Face grievances vol 298737
Short of ability to produce anything I’d deem substantial, I’ve resorted to standard writing. There’s been a problem with my brace the past few days, requiring me to head into London two weeks earlier than scheduled.
I have to admit if it hadn’t been for my treatment I probably wouldn’t find the subject of orthodontics particularly exciting, but having been so consumed by the experience lately is seems mostly all I have to talk about.
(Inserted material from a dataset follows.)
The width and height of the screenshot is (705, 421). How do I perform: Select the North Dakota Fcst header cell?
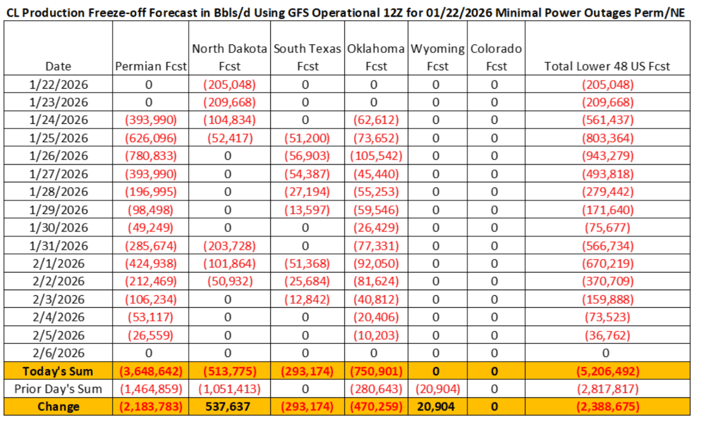227,56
Maybe it’s an unlikely blessing, everyone seems to have been so preoccupied by various concerns or hang ups these days, perhaps my chronically predicable grievances grants me the simplicity in life I’ve long desired. Carful what you wish for they say, (i assume), they could say just about anything right now and I probably wouldn’t notice.
I promised myself going into the year to actively avoid planing, or frantically pursuing various tasks and objectives. At least until the time is right dive into a fast lane again. But I think my biggest obstacle currently, is the desperate anticipation of having this treatment behind me.
It’s hard to feel present and content, when the looming future waves promises of a life without dental migraines. But it isn’t now of course, it’s then, and then is so bloody well not now. So that’s leaves me with this again. Which is a bit shit, but I suppose it’s a sort of shit that I know, which means mostly everything else feels more incidental.
Pain is a funny thing, I wonder if relief from pain is the ultimate peak of existence. I’m not trying to sound profound, it’s not a new thing, it’s just a thing, which as I said, is consuming me.